TEXTO DE ORIGEN
·····
Por: Carlos LM

Twitter: @bigmaud

 

 

Prefiero ir de pie en el autobús a compartir asiento con alguien más. Tengo razones de sobra. Cualquiera que tenga una ligera idea de cómo son los seres humanos podría entenderlo. La comodidad de un asiento no compensa el tener que soportar una presencia indeseada. Mucho menos el eventual tocamiento que puede ocurrir por culpa de un tope o bache. Más de una vez he experimentado el horror de sentir que un brazo desconocido roza uno de mis hombros. Y eso no es poca cosa. Piensen cuántos hombros han tocado en sus vidas y, seguramente, será una cantidad mínima. Los hombros son una parte privada, aunque popularmente no se les considere como tal. Basta decir que  la cintura y el cuello son lugares con una mayor exploración para darse cuenta del nivel que ocupan los hombros en la escala de intimidad.
·····
(Registros para localizar elementos)
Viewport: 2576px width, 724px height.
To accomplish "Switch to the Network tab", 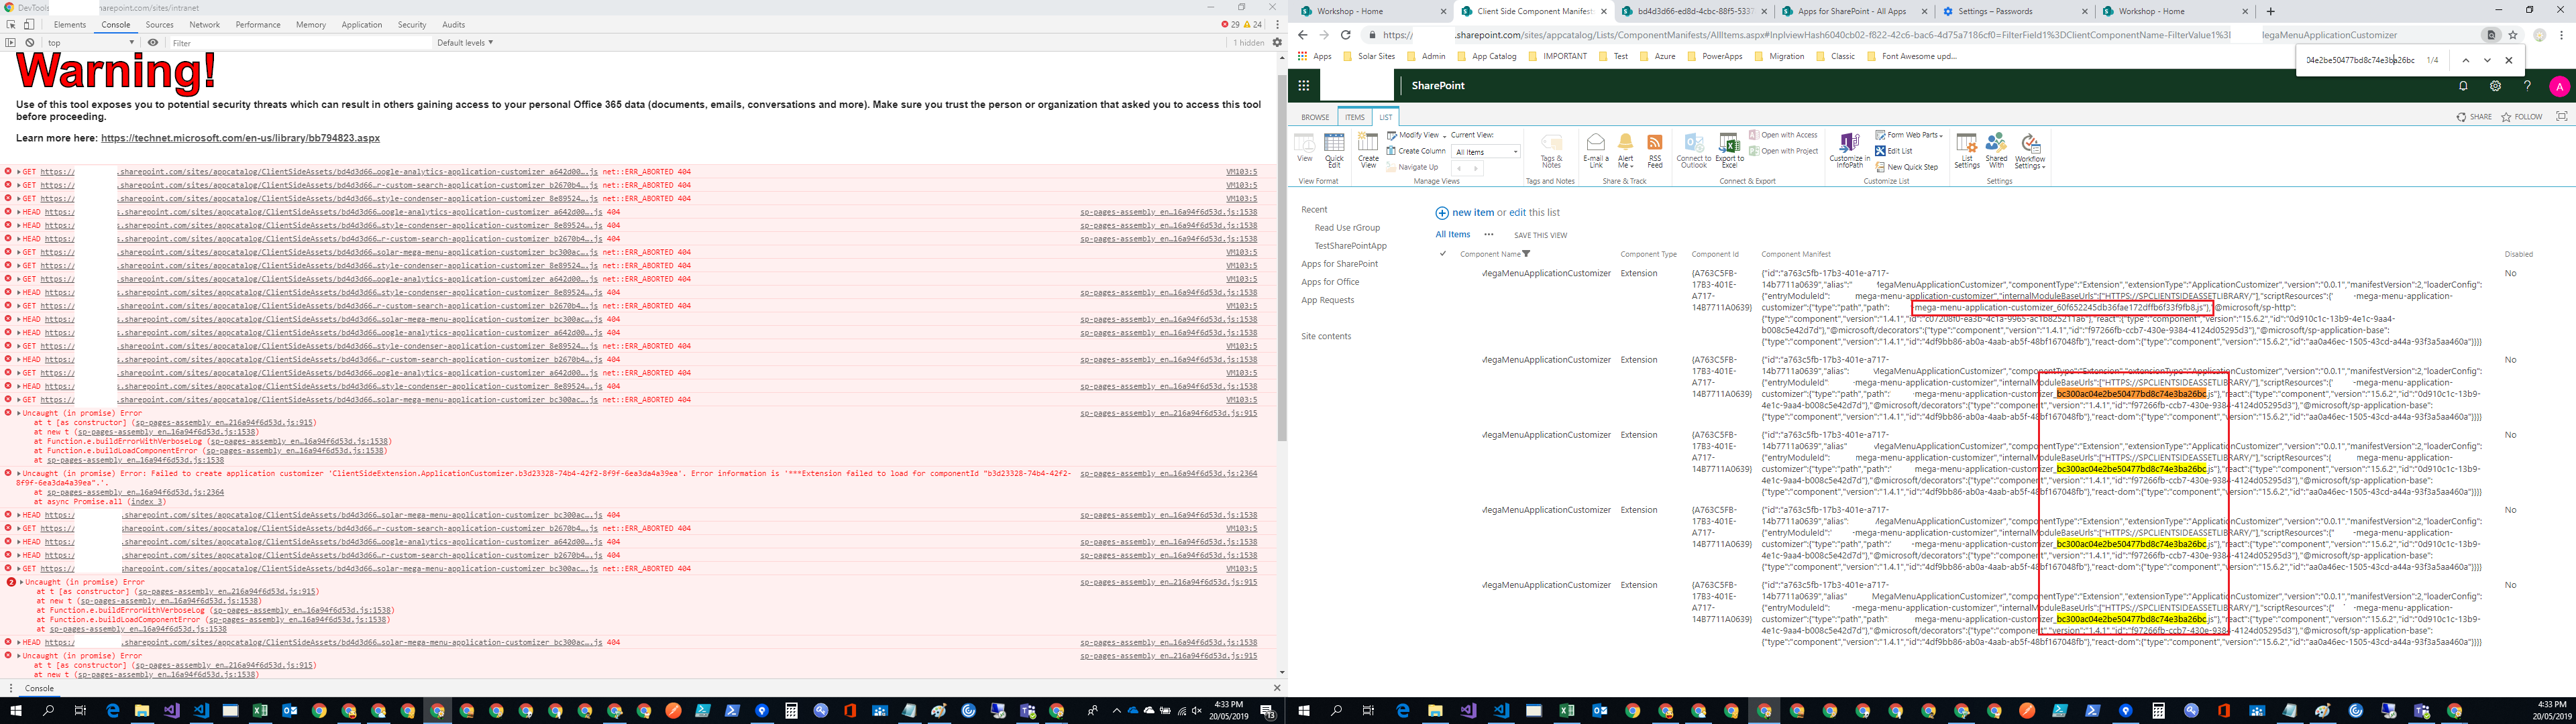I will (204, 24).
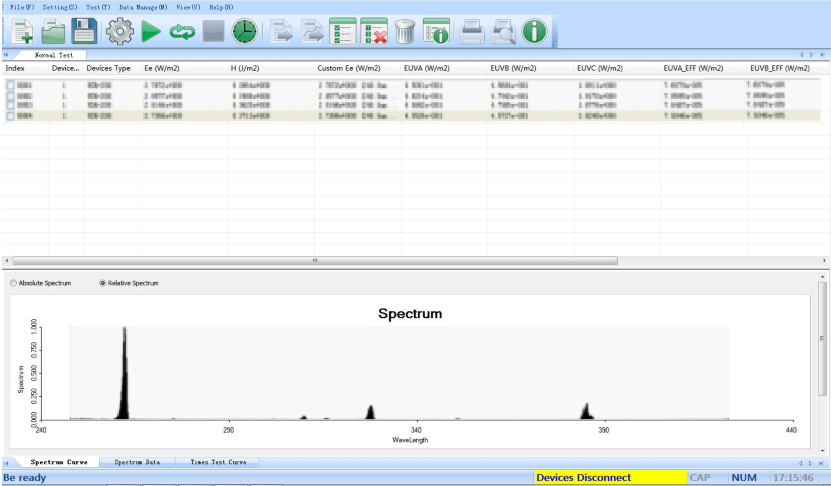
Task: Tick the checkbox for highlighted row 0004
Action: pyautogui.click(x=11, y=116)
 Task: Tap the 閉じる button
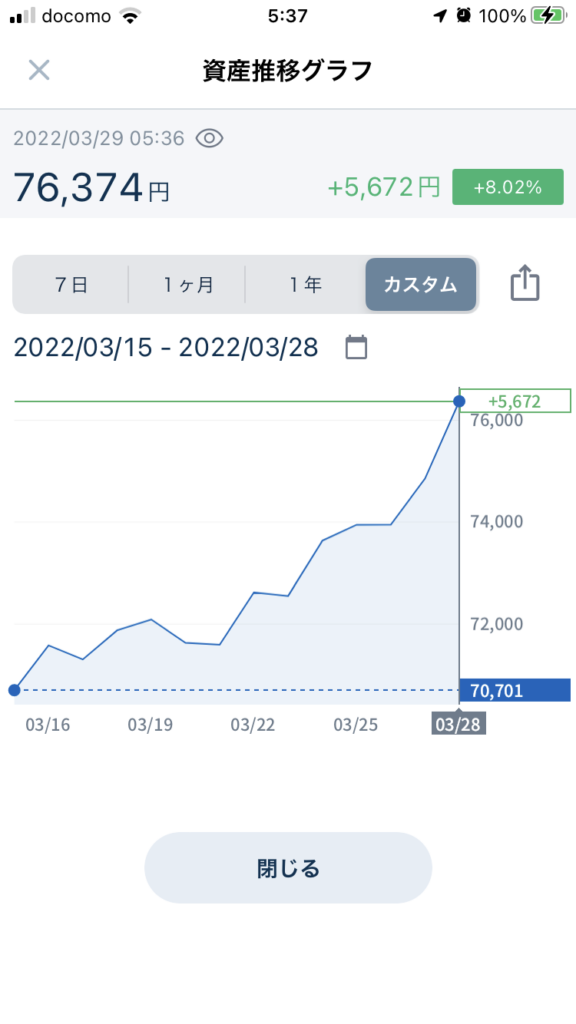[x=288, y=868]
·····
TAREAS POR RESOLVER
(A) Pasa al inglés esta oración del texto sobre el autobús: "La comodidad de un asiento no compensa el tener que soportar una presencia indeseada."
(B) Transcribe del texto sobre el autobús el fragmento que va de "Prefiero ir de" a "escala de intimidad.".
No hace falta usar el material para nada de esto.

RESULTADOS FINALES
(A) The comfort of a seat doesn't make up for having to put up with an unwanted presence.

(B)
Prefiero ir de pie en el autobús a compartir asiento con alguien más. Tengo razones de sobra. Cualquiera que tenga una ligera idea de cómo son los seres humanos podría entenderlo. La comodidad de un asiento no compensa el tener que soportar una presencia indeseada. Mucho menos el eventual tocamiento que puede ocurrir por culpa de un tope o bache. Más de una vez he experimentado el horror de sentir que un brazo desconocido roza uno de mis hombros. Y eso no es poca cosa. Piensen cuántos hombros han tocado en sus vidas y, seguramente, será una cantidad mínima. Los hombros son una parte privada, aunque popularmente no se les considere como tal. Basta decir que  la cintura y el cuello son lugares con una mayor exploración para darse cuenta del nivel que ocupan los hombros en la escala de intimidad.